The husband helped me and took my whole family as payment.

Dorian helped me and made me believe I was free right up until the helping became another set of bars.

Help, in my experience, was simply ownership with better manners; the price was always hidden in the fine print, and I always paid it in blood.

So I learned to do everything myself, to need no one, to keep my two hands wrapped white-knuckled around every variable, because the moment you let someone else hold a piece of your life is the moment they own the power to drop it.

These three reckless, ridiculous men just spent an entire afternoon holding pieces of my life with the greatest care, asking nothing, wanting nothing, returning every scrap of control to my own hands the instant I could carry it again.

There was no fine print.

There was no bill.

There was only flour, and patience, and a love that for once did not arrive disguised as a cage.

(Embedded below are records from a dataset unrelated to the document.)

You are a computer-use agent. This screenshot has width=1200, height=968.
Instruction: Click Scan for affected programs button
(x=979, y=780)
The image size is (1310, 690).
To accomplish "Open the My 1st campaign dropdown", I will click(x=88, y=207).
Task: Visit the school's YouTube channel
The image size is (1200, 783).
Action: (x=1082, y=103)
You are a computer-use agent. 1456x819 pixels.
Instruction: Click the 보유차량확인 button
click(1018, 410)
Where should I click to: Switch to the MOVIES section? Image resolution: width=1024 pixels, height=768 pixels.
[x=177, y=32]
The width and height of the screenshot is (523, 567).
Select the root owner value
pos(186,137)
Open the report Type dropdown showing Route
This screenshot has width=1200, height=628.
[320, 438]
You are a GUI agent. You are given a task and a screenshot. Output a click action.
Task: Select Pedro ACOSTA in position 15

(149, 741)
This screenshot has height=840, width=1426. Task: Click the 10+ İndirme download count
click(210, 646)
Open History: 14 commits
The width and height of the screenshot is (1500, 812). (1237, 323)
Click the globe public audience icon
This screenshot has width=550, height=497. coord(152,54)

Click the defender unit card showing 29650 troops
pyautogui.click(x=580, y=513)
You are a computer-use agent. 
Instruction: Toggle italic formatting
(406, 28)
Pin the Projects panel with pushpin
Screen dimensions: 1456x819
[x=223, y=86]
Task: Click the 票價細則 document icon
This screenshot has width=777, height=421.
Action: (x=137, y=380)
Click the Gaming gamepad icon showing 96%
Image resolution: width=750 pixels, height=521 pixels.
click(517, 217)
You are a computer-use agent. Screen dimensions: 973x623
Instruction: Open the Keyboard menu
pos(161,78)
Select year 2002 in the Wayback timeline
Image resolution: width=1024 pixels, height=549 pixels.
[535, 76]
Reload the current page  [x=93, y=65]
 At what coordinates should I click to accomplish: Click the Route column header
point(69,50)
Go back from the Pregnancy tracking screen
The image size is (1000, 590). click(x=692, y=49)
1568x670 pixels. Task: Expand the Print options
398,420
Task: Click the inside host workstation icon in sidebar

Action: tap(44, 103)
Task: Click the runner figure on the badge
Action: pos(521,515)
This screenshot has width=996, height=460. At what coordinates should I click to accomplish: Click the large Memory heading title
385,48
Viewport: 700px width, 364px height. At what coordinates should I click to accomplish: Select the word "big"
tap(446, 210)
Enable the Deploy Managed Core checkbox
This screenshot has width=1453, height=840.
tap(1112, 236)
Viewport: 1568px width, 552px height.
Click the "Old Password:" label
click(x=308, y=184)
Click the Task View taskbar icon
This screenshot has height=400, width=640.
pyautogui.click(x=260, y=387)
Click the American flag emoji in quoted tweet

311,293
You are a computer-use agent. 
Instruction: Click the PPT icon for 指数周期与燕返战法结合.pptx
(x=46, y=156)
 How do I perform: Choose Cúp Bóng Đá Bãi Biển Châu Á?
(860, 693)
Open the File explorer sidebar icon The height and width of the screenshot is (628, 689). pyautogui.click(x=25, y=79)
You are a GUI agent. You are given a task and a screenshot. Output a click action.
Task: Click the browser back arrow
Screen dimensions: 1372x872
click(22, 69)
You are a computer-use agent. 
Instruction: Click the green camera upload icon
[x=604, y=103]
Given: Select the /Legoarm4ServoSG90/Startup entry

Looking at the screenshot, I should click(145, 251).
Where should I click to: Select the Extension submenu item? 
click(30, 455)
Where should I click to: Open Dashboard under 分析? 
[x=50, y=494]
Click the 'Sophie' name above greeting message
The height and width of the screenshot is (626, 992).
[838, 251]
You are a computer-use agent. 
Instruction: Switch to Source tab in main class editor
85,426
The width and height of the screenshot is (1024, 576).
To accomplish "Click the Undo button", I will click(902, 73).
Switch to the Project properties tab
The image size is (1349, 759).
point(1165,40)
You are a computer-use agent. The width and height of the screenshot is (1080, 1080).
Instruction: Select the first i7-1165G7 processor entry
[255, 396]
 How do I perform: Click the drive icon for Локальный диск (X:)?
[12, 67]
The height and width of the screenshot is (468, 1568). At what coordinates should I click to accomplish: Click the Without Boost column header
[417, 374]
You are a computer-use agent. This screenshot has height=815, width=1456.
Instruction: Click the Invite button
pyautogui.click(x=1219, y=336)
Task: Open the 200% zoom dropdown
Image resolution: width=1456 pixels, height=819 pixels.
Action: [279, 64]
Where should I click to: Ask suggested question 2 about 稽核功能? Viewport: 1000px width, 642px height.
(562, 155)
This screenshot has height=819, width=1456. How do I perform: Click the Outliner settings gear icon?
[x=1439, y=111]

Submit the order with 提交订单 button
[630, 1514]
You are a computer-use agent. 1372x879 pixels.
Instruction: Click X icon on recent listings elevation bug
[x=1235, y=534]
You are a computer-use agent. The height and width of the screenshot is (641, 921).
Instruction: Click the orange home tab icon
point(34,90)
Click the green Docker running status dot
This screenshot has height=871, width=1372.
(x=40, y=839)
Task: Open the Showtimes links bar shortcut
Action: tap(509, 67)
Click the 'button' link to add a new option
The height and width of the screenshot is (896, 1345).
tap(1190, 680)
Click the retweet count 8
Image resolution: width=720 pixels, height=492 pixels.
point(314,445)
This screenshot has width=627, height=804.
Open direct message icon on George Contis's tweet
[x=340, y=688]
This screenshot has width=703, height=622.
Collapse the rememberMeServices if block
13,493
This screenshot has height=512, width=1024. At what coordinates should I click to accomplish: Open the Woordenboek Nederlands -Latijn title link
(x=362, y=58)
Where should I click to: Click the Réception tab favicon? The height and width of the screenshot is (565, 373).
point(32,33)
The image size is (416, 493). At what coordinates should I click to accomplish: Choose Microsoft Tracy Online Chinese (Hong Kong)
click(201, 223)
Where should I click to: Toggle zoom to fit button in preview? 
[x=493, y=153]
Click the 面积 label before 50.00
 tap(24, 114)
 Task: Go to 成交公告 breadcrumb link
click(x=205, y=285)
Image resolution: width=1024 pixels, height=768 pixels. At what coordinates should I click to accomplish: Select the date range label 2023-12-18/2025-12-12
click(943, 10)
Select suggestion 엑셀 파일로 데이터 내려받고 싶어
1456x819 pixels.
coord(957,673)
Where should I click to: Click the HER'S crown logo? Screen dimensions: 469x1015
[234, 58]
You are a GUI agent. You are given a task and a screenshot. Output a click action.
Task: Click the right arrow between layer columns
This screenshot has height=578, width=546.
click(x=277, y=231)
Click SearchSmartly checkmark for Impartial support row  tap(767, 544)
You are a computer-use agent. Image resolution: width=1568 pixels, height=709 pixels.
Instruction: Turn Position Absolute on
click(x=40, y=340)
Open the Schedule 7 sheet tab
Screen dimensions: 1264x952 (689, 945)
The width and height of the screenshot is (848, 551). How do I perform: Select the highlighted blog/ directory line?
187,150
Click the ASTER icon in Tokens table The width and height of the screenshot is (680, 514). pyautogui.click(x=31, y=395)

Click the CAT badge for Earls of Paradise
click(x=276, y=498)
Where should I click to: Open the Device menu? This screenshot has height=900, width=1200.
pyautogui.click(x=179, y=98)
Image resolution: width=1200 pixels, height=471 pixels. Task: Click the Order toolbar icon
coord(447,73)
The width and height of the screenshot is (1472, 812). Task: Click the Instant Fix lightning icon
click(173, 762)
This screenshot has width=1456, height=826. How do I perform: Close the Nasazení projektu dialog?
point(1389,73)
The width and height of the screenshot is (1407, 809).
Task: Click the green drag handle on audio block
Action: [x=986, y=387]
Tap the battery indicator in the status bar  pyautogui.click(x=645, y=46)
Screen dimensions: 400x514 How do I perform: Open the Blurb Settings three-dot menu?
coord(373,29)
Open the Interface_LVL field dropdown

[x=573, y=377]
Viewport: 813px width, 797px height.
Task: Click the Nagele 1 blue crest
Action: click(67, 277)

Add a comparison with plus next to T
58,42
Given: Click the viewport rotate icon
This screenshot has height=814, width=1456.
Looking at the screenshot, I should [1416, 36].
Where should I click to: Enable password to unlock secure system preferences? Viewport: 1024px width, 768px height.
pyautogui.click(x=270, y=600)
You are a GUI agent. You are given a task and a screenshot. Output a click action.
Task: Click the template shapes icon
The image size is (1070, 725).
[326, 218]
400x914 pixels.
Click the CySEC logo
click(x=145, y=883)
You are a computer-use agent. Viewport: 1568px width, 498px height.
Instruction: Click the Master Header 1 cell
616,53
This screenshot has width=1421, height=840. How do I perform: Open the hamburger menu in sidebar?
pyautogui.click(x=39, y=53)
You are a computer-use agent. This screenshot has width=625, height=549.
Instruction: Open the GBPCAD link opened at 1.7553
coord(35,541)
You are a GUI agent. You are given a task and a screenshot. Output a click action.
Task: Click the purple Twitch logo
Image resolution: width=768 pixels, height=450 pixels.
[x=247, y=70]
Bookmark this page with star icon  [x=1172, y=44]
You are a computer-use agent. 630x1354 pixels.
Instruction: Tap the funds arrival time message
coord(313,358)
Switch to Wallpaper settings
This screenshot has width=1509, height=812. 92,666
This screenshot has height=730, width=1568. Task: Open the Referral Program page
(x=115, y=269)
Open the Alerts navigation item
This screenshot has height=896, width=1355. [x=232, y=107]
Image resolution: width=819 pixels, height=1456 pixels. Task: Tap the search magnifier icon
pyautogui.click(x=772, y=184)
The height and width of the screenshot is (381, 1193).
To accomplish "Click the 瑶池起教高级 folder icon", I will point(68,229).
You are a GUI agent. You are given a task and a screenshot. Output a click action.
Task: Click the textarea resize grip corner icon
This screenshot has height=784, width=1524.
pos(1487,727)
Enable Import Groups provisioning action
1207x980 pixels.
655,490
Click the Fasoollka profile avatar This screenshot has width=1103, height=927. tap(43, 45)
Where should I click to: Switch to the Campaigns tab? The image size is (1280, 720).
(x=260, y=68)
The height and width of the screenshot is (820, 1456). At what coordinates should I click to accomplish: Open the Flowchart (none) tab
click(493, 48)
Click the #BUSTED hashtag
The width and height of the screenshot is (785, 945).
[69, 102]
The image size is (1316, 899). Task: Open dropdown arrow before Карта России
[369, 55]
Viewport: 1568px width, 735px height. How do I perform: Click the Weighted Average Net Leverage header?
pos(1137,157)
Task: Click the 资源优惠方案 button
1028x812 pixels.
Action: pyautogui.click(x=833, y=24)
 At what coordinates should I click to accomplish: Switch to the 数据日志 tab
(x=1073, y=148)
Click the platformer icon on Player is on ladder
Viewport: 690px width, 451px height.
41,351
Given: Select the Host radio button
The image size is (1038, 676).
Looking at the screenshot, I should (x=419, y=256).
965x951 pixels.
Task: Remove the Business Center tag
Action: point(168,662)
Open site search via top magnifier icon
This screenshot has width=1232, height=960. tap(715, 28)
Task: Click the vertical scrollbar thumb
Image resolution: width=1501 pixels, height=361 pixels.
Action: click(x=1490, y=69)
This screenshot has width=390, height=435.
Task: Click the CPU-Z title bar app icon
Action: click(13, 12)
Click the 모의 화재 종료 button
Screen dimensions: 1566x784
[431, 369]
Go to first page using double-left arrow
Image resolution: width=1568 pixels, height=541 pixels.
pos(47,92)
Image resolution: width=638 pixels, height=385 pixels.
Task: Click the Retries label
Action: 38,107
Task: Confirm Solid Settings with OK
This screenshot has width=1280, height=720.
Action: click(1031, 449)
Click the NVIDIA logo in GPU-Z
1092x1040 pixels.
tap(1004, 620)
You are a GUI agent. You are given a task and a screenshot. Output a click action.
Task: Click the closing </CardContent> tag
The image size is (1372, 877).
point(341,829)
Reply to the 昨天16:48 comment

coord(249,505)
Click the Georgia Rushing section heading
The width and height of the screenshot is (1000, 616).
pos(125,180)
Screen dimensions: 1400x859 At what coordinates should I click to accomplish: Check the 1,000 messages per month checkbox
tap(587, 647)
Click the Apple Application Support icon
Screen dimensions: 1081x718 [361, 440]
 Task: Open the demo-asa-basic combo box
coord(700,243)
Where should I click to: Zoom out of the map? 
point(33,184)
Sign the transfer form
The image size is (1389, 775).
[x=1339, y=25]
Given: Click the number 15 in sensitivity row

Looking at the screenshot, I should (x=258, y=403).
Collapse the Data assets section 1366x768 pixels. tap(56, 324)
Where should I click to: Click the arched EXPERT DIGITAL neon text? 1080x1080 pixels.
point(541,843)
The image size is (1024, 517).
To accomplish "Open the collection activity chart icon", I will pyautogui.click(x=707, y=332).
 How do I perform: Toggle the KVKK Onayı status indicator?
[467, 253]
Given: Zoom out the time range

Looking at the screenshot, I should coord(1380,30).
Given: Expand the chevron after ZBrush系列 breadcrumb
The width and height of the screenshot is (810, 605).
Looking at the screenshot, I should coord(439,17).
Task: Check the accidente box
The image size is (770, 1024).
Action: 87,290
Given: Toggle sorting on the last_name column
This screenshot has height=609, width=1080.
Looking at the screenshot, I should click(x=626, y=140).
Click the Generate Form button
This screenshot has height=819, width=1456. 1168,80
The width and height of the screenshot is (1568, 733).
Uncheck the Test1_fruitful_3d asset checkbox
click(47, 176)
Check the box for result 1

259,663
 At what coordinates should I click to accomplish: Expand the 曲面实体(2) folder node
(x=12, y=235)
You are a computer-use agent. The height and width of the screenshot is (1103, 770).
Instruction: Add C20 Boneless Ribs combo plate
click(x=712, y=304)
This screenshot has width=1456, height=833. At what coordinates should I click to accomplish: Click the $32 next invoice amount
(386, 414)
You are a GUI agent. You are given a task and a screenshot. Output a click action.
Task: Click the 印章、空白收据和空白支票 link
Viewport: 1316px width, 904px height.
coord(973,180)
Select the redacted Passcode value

As I sit there in the golden warm heart of it—the laughter, the bickering, the sweet drifting smell, the four of us braided together in a chaos that for once is joyful instead of dangerous—I let myself think the thought I have been circling for weeks, the one too enormous and too terrifying to ever say aloud.

This pack.

These ridiculous, devoted, lethal, beloved monsters of mine.

This may just be my forever place—the one I dare, at last, to call home.